In the off-season, the Phillies had announced that Myers would return to the rotation in 2008, since they had traded for all-star closer Brad Lidge. Though Myers expressed a desire to remain in the bullpen, he was willing to fulfill whatever role the team required.

"I liked having the chance to pitch every day or every other day as opposed to every fifth day", said Myers. "I'll do whatever the team needs. I've started my whole career so I'm ready to get back to it."

During spring training 2008, Myers spearheaded an elaborate prank on Kyle Kendrick involving a fake trade to Japan. The prank was notably successful, with manager Charlie Manuel, then-assistant general manager Rubén Amaro, Jr., the Phillies clubhouse, Kendrick's agent, and the press corps all in on the joke. Kendrick was completely fooled until Myers jumped in from behind, shouting "You know what I say? You just got punk'd!"

====2008: Struggles arise====
Myers was the Opening Day starter for the Phillies in 2008. Myers opened the 2008 season weakly; though he pitched deep into games, he did not receive enough run support to cover the number of runs he surrendered. Through the first two months of the season, Myers posted only three wins, as opposed to six losses.

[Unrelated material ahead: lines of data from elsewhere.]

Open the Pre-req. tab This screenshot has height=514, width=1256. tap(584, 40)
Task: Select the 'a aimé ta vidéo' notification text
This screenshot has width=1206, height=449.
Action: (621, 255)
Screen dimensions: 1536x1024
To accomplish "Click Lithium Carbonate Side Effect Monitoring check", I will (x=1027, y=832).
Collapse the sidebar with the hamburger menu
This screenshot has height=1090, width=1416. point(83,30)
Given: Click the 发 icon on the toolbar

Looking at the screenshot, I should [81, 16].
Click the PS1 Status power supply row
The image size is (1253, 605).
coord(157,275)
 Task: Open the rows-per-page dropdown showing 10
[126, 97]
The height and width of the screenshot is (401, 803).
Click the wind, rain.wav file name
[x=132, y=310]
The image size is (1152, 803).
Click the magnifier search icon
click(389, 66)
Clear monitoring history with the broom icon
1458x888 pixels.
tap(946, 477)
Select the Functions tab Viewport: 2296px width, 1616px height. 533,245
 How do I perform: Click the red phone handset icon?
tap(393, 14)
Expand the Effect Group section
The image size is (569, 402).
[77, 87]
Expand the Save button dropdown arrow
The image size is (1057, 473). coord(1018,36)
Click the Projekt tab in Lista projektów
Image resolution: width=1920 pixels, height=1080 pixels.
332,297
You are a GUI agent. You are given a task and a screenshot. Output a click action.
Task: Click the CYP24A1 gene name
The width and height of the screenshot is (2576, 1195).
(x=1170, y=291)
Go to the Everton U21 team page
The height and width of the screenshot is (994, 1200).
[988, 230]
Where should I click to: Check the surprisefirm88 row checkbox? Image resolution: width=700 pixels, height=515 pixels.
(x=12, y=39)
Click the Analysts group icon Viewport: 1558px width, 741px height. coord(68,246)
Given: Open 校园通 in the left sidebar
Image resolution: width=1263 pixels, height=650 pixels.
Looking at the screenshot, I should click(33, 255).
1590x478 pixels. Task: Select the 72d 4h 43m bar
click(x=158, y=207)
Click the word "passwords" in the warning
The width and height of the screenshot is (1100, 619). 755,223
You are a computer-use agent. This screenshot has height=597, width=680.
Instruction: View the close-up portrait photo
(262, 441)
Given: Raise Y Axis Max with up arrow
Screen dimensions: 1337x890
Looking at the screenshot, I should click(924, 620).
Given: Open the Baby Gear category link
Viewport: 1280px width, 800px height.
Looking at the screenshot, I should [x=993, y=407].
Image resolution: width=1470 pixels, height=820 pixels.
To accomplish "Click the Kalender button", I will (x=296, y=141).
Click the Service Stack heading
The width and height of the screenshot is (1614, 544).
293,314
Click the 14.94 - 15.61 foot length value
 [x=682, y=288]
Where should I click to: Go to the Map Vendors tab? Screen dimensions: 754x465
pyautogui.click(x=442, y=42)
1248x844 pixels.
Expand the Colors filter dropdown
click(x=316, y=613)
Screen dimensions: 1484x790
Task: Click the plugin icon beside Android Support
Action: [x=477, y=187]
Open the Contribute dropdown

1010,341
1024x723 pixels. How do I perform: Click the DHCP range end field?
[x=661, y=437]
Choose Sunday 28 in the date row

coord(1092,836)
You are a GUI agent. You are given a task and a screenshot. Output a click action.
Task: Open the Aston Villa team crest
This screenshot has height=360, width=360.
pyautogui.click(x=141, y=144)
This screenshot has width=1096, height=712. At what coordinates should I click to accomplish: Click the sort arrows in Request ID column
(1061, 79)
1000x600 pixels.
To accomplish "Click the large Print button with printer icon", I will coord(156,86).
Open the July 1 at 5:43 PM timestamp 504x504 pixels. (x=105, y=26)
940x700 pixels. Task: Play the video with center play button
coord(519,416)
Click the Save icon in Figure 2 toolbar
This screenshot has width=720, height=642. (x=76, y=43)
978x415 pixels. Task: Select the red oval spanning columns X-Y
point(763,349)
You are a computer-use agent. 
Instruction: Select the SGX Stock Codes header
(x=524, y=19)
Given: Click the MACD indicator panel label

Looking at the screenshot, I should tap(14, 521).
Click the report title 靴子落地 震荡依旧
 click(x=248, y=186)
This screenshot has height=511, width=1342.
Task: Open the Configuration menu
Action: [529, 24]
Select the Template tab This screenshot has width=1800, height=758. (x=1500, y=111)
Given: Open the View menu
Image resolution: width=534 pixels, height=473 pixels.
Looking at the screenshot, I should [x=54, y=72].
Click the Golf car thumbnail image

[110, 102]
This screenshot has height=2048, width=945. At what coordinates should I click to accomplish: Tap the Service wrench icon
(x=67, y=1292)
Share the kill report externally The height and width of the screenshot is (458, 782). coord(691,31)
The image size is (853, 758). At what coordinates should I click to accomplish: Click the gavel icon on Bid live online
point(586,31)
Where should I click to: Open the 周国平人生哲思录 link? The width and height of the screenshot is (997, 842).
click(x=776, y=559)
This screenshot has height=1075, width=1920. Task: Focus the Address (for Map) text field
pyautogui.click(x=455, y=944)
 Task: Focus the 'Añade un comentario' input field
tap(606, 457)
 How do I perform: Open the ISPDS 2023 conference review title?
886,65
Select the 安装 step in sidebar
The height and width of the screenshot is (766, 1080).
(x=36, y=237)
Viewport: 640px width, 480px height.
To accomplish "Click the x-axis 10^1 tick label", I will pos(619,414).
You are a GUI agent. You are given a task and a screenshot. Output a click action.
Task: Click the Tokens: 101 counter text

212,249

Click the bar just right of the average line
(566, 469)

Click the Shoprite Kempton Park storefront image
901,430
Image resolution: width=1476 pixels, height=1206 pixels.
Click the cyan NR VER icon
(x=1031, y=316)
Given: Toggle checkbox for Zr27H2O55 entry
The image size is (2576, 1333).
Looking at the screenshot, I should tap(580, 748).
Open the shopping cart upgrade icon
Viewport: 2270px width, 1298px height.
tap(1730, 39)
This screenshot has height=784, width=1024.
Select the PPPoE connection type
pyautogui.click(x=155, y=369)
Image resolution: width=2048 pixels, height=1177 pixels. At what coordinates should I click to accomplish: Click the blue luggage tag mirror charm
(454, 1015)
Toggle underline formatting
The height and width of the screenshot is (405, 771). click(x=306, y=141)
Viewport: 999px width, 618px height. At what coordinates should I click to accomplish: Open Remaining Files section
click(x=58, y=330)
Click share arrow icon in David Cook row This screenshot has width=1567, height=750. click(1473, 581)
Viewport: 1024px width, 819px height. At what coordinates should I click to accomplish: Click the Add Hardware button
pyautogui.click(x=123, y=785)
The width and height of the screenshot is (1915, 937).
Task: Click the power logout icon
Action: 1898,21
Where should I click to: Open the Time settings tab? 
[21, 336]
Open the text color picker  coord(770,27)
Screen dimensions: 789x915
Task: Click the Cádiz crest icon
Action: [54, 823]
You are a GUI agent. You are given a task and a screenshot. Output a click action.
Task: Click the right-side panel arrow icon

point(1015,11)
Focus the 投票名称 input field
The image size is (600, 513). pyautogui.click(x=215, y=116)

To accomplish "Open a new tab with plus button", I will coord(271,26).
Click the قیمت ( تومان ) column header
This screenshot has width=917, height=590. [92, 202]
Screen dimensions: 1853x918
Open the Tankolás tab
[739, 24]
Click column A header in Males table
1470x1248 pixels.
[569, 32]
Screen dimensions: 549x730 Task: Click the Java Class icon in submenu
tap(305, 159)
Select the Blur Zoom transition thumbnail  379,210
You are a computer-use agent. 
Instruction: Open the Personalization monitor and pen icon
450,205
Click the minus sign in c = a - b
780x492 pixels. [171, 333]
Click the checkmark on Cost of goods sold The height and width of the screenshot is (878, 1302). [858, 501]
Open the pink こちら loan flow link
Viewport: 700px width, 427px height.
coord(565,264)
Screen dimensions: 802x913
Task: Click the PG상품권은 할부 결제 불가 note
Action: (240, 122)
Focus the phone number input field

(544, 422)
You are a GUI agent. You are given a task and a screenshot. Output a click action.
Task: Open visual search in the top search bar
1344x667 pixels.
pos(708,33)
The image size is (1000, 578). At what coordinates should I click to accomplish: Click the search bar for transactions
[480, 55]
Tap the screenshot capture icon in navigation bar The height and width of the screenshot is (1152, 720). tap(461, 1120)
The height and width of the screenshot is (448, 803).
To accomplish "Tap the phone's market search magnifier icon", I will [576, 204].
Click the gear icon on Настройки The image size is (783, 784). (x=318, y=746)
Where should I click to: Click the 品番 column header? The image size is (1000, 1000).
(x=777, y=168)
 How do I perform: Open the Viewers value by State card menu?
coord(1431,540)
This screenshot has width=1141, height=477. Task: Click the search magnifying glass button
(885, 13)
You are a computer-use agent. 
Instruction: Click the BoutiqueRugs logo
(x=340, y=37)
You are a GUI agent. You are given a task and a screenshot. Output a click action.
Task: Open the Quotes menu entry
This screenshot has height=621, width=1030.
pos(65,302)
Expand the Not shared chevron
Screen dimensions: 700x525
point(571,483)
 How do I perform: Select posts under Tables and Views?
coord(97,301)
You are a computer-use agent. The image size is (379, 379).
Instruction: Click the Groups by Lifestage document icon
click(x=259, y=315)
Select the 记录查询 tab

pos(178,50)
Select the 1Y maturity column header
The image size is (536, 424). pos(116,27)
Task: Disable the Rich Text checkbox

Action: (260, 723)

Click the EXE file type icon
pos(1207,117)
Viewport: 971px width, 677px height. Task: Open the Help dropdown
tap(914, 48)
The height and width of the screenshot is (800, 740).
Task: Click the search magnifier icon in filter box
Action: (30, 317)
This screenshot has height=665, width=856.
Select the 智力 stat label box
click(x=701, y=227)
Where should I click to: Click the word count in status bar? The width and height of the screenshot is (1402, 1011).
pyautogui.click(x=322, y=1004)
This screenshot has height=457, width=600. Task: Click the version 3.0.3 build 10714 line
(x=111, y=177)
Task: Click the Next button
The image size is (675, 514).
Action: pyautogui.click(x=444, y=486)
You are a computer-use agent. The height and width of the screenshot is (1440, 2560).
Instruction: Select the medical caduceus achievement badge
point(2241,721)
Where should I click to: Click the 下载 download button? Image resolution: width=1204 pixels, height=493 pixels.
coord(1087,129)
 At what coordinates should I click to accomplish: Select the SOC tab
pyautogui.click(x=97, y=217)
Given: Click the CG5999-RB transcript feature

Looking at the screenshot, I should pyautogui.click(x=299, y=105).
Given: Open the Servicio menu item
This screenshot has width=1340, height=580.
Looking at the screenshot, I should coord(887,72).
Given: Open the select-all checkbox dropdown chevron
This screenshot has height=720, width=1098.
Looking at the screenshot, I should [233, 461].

His statistics went into a downward spiral as the season progressed, posting a 3–2 record in March and April, a 1–4 record in May, and not winning a single game in June; he went nearly a month without notching a single victory. On July 1, Myers agreed to be optioned down to the minors to address his mechanical issues and focus on pitching. It was reported that he would make at least three starts for the Phillies' Triple-A affiliate, the Lehigh Valley IronPigs, in Allentown, Pennsylvania. He did make one start for the Phillies AA affiliate, the Reading Phillies, and one start for the class-A Clearwater Threshers, to maintain his five-day pitching schedule. He returned to the Phillies and started against the New York Mets on July 23, but did not factor in a decision until his second game back against the Washington Nationals on July 29, where he won his fourth game of the year. Myers pitched strongly through the second half of the season, posting a 7–2 record and a 1.80 ERA heading into the final month of the season. On September 19, he gave up five runs to the first five batters of the game. On October 2, Myers won his first playoff start by pitching seven innings against the Milwaukee Brewers, giving up two earned runs. His key contribution in that game, however, was when he drew a two-out walk against CC Sabathia in the second inning that set the stage for Shane Victorino's clutch grand slam. Myers' next playoff start highlighted his batting skills, as he posted three RBIs and won the game. In the 2008 World Series, he lost his only start in Game 2.

====2009: Injuries====
Myers complained of pain in his right hip during a May 27 game against the Florida Marlins. Tests revealed a torn labrum in the hip, which required surgery. Myers underwent the procedure in June and was placed on the disabled list.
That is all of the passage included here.